И, заплакавши горько,

пошёл вон.

И в измене он сберёг совесть,

Срам предательства не тая.

Он дерзал ещё прекословить

Ложной гордости. — Так. А я?

И спуски в миры возмездия тюремными ночами:

Умеряя смертную кручину,

Не для кар, не к власти, не к суду,

Вот теперь нисходит Он в пучину —

К мириадам, стонущим в аду.

А в саду таинственном, у Гроба,

Стража спит, глуха и тяжела,

Только дрожь предутреннего зноба

Холодит огромные тела.

Нисхождения в бездны в поэтических снобдениях противоположны светлым видениям: "Капища" (позже цикл назван "Темное видение") — "Святым камням", "Вампиры" — "Заступникам". Но темных видений больше, в них облечены решающие события русской метаистории.

В разных вариантах циклов намечены стихотворения об Иоанне IV, о Самозванце и о Великой Смуте. Выросшая из стихотворения поэма "Гибель Грозного" стала одним из первых действий мистерии русской истории. Эту мистерию, в сущности, и писал все годы владимирского заточения Даниил Андреев. Необоримый фатум тирании предопределяет "трансфизическую" судьбу Иоанна Грозного. Царь, призванный стать родомыслом, сделался тираном. "Некоторые свойства натуры сделали его легко доступным бессознательным духовным подменам, а неограниченная власть разнуздала его эмоции, развратила волю, расшатала ум, нанесла непоправимый ущерб его эфирному телу и превратила излучины его индивидуального пути, вернее, падения, в цепь несчастий для сверхнарода и в катастрофу для государства", — так объяснена мрачная судьба Грозного в "Розе Мира". Она — урок современности, явившей очередную попытку "превращения в зону абсолютной тирании всей страны, хотя бы ценой истребления целых классов и того стремительного и ужасающего снижения общего творческого и морального уровня, которое сопутствует всякому тираническому народоустройству". События земной истории — следствие борьбы демиурга сверхнарода с демоном великодержавия, взаимосвязаны с процессами, происходящими в мире демоническом.

Пока не все понятия складывавшегося мифа получили свои названия, не все пригрезившиеся, прочувствованные, явленные сущности получили имена. Поэт ищет их, пытается угадать, конструирует. Сконструированные имена не всегда удачны. "Демросвер — демиург российского сверхнарода", позже он получит имя Яросвет. "Велга — Великая Гасительница". "Ваяплона — Ваятельница плоти народа". Свою ономастику он объяснял: "Есть несколько (не более десятка) названий и терминов, которые я выдумал сам, в том числе Навна, Яросвет, метакультуры, Велга и др. И сотни две названий, которых я не выдумывал и не изобретал, но слышал в тех или иных состояниях, причем некоторые из них — многократно. Их транскрипция русскими буквами — только приближение. А некоторые из них я вообще никак не мог расслышать отчетливо. Среди них есть и очень неприятно звучащие, например, Ырл, Пропулк… Но и эти очень выразительны и уместны"[442].

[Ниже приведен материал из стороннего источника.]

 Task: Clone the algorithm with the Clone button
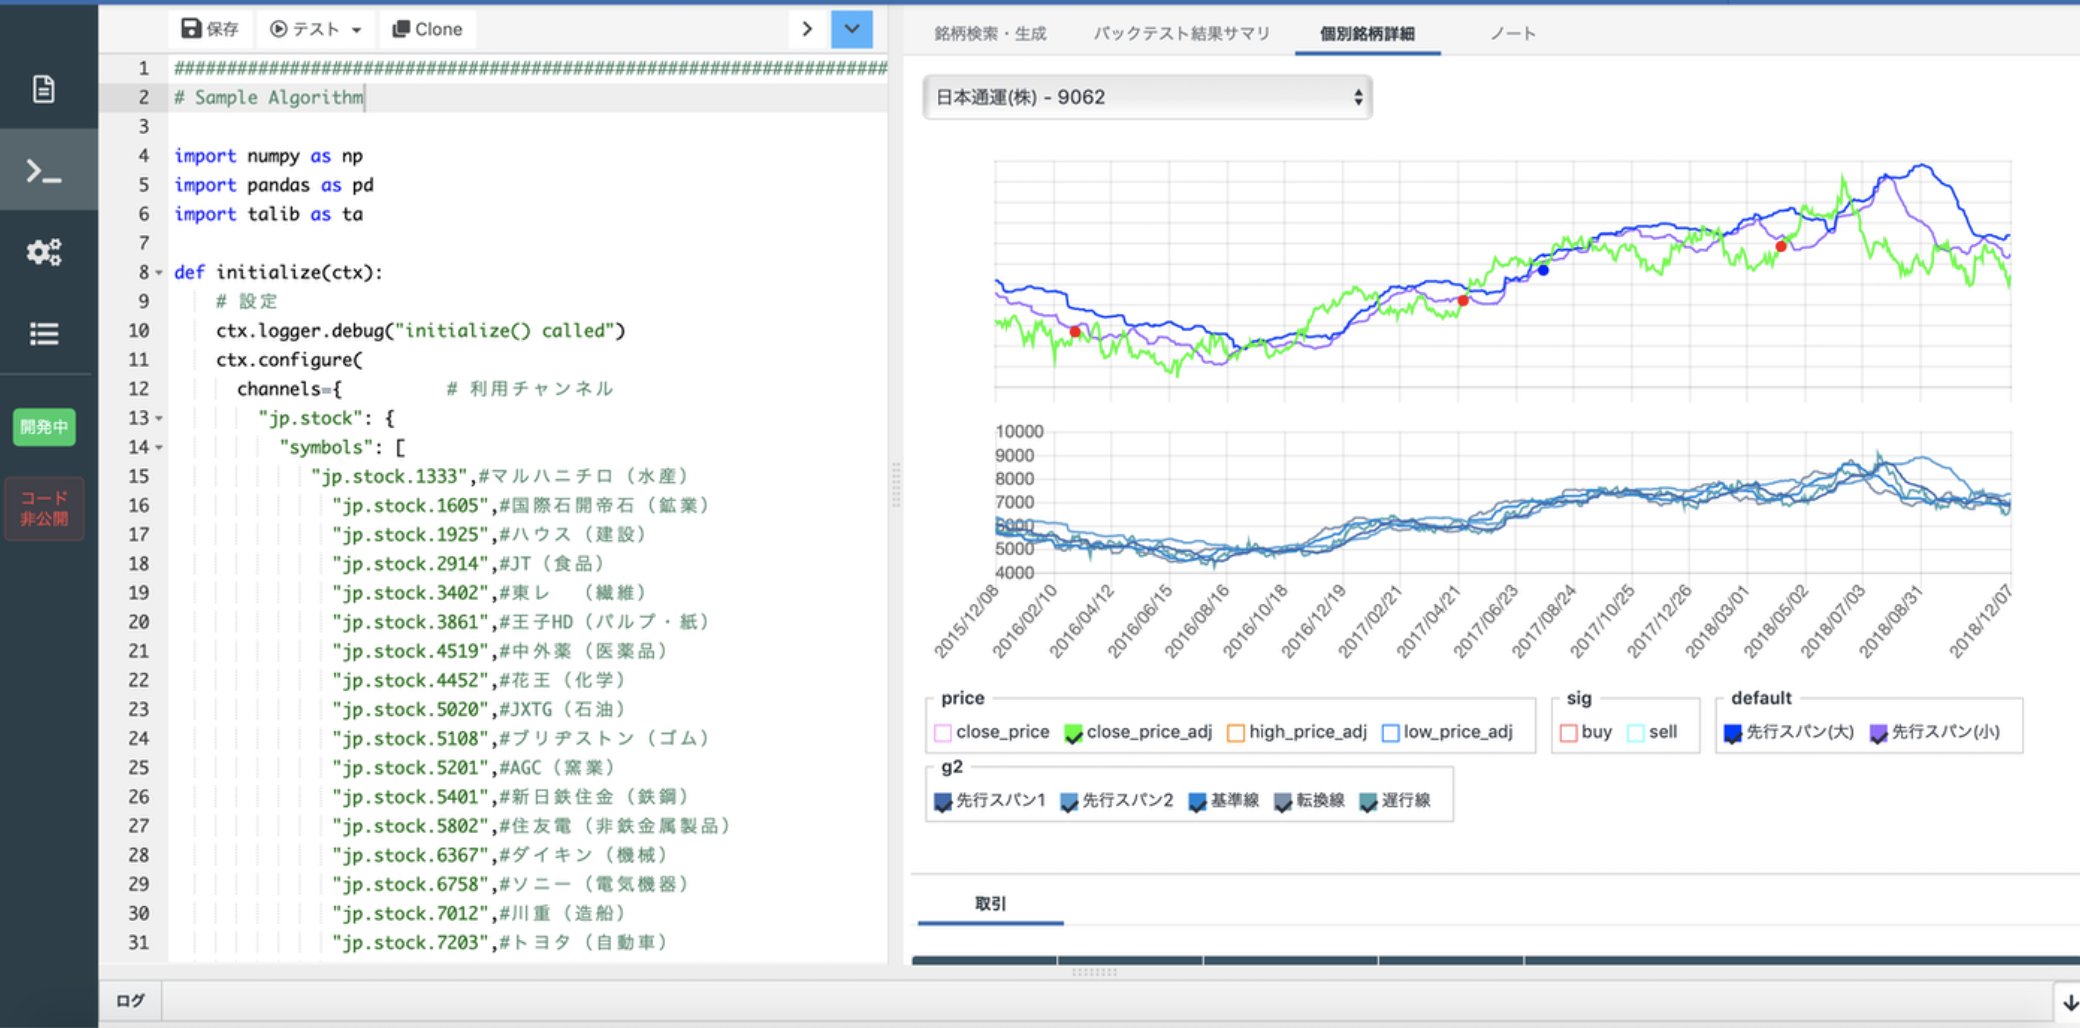point(427,28)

В появляющихся записях о "демонической карикатуре на монастырь — в Александровой слободе", о том, что дальше творили темные силы "через агентов Уицраора царей московских, внедрившись в Московский Кремль, исказив и осквернив его застенками, тюрьмами и плахами", закреплялось то, что войдет в текст "Розы Миры". Но в первых набросках — приблизительность, расплывчатость непоименованного.

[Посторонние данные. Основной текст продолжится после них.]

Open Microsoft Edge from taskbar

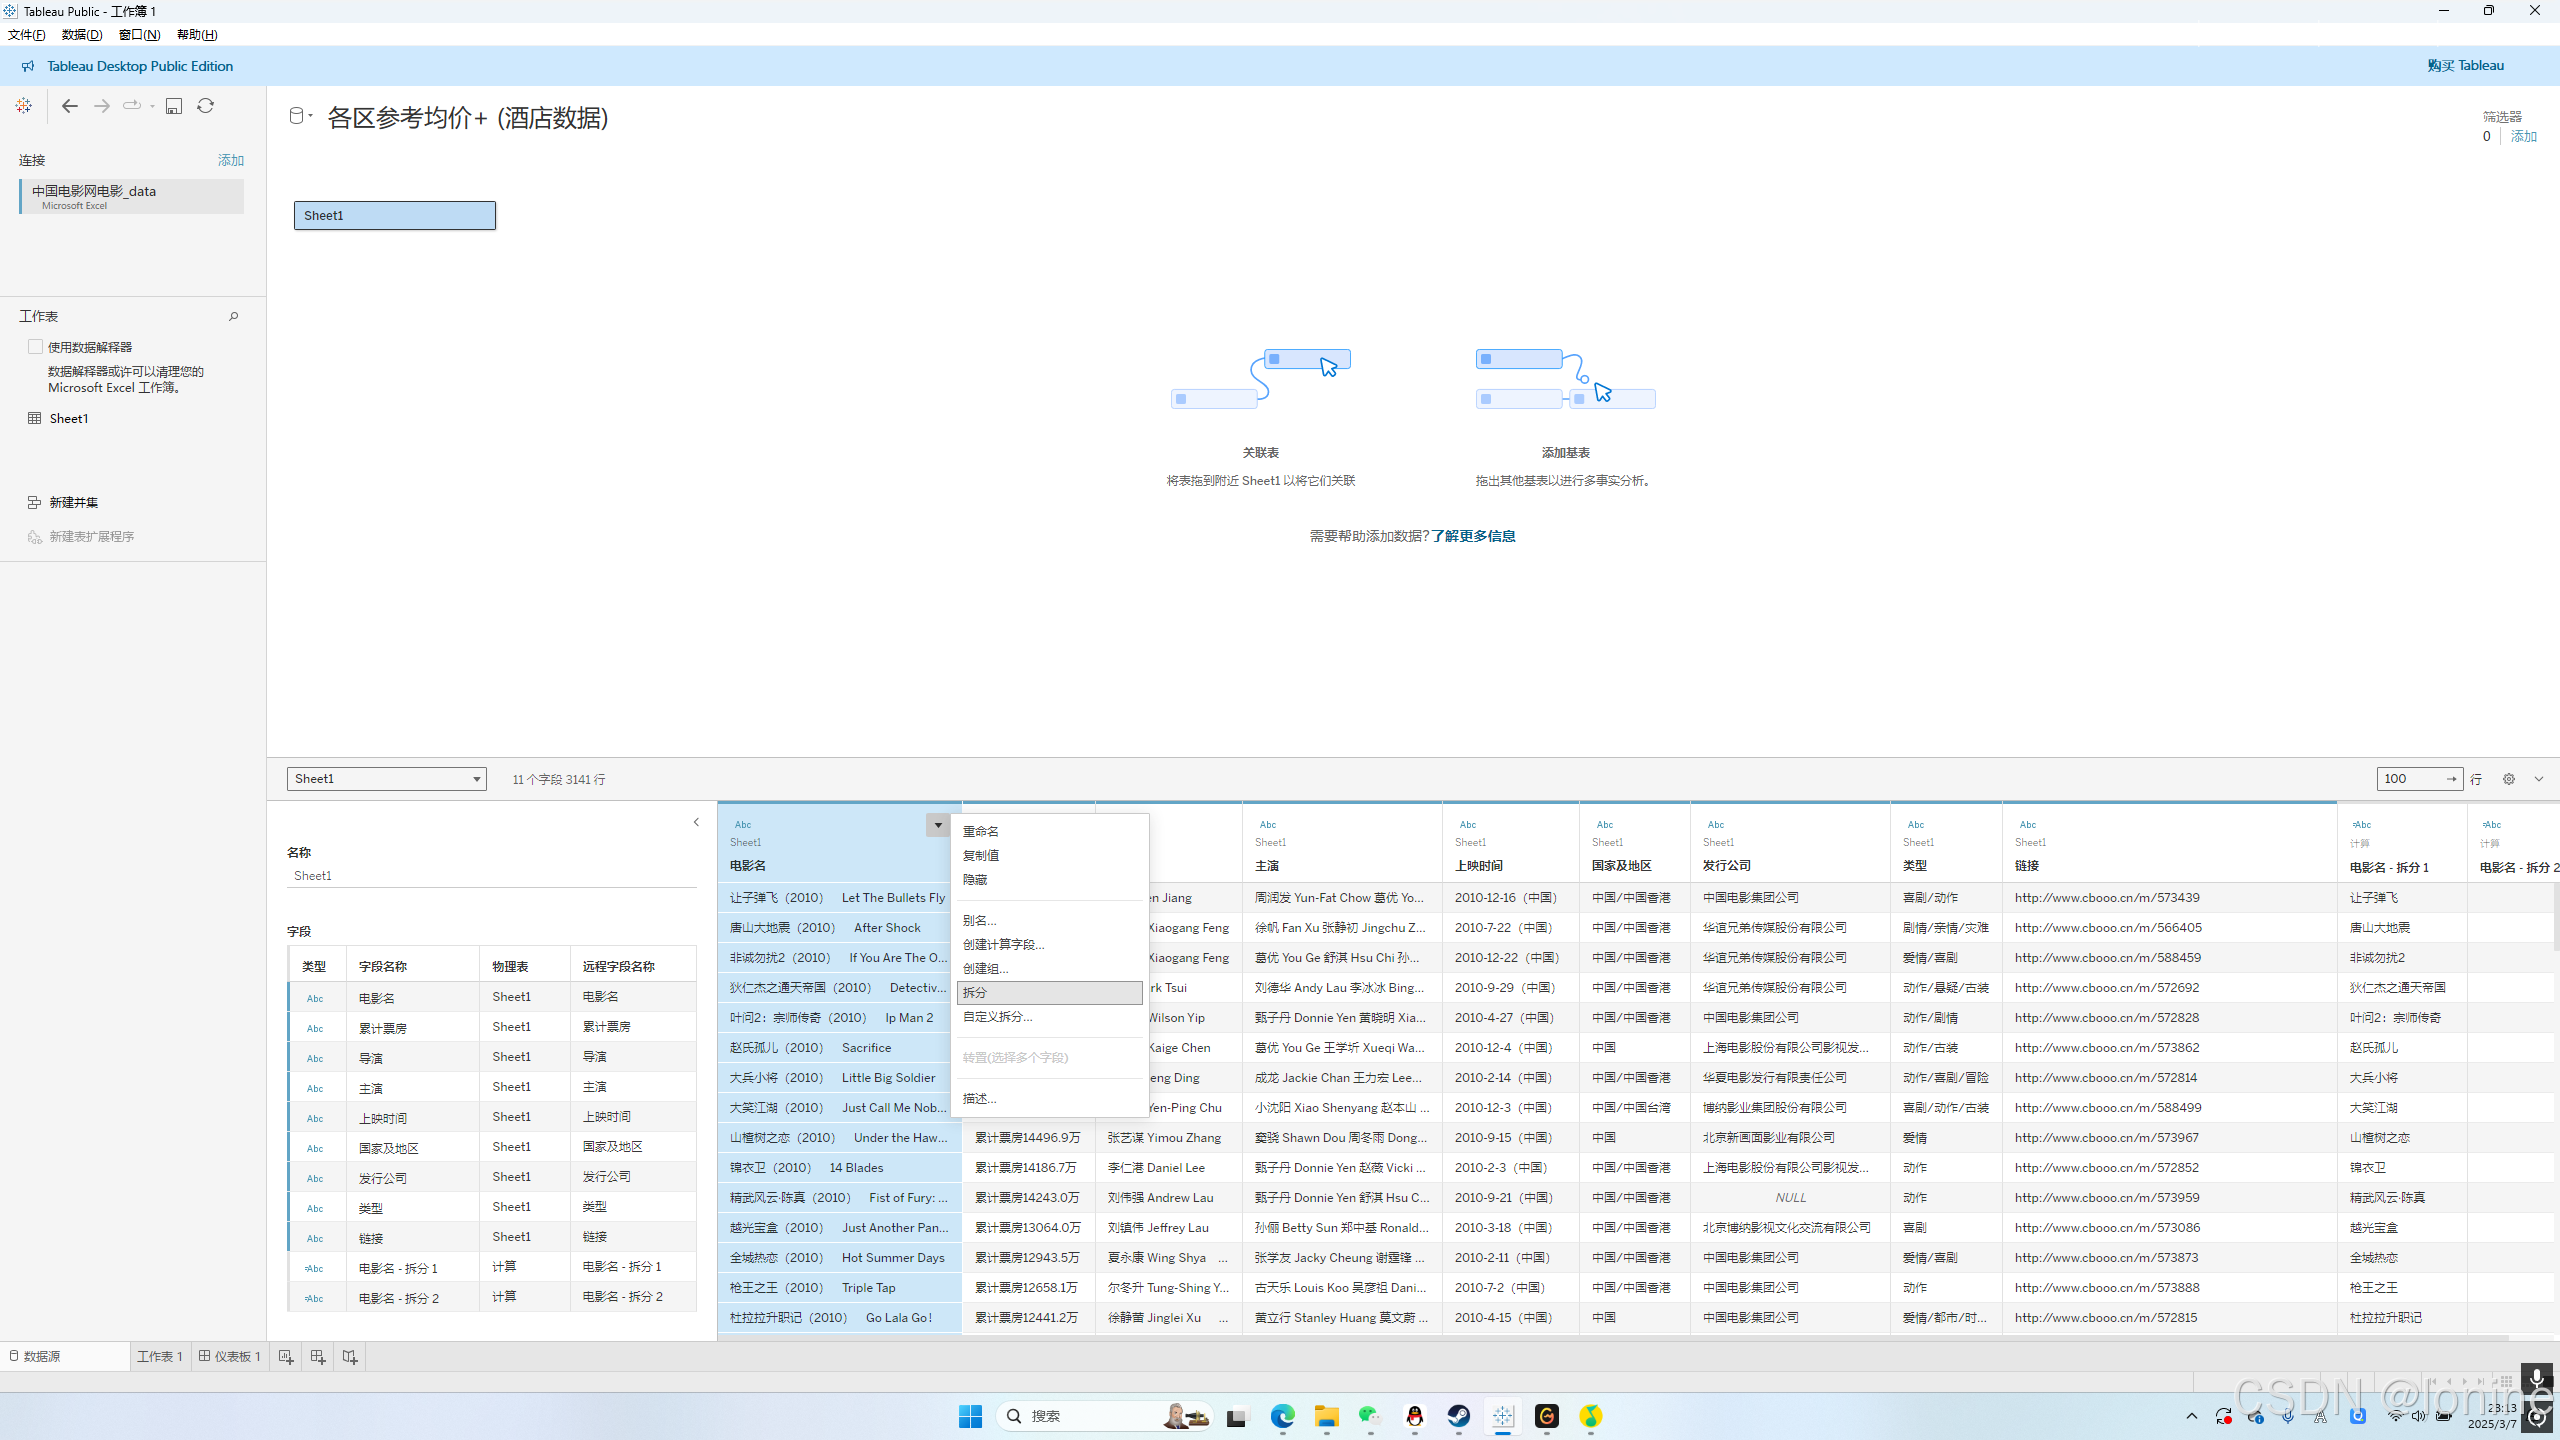1282,1416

Свой поэтический метод Даниил Андреев определил как "сквозящий реализм", или метареализм. В июле 51–го он набрасывает начало предисловия задуманной поэтической трилогии, предшествовавшей "Русским богам":

"Разумеется, общая характеристика книги, в особенности второй и третьей частей ее — преждевременна; я и так сильно забежал вперед. Скажу только, что первая часть служит своего рода введением к таким формам и к такой тематике, которые без этой предварительной подготовки показались бы, может быть, слишком уж идущими вразрез с тем, что было принято в нашей поэзии до сих пор. Во всяком случае, во второй и третьей частях я стремлюсь к дальнейшему раскрытию возможностей, заложенных в стиле сквозящего реализма, — писал он в этом наброске поэтического манифеста. — Ясно, конечно, что представителю сквозящего реализма незачем отказываться от какого бы то ни было художественного приема, выработанного любой школой, если этот прием отвечает поставленной сверхзадаче. Но не менее ясно и то, что особенности метареалистического мирочувствия влекут за собою напряженные поиски и открытие новых приемов художественной выразительности.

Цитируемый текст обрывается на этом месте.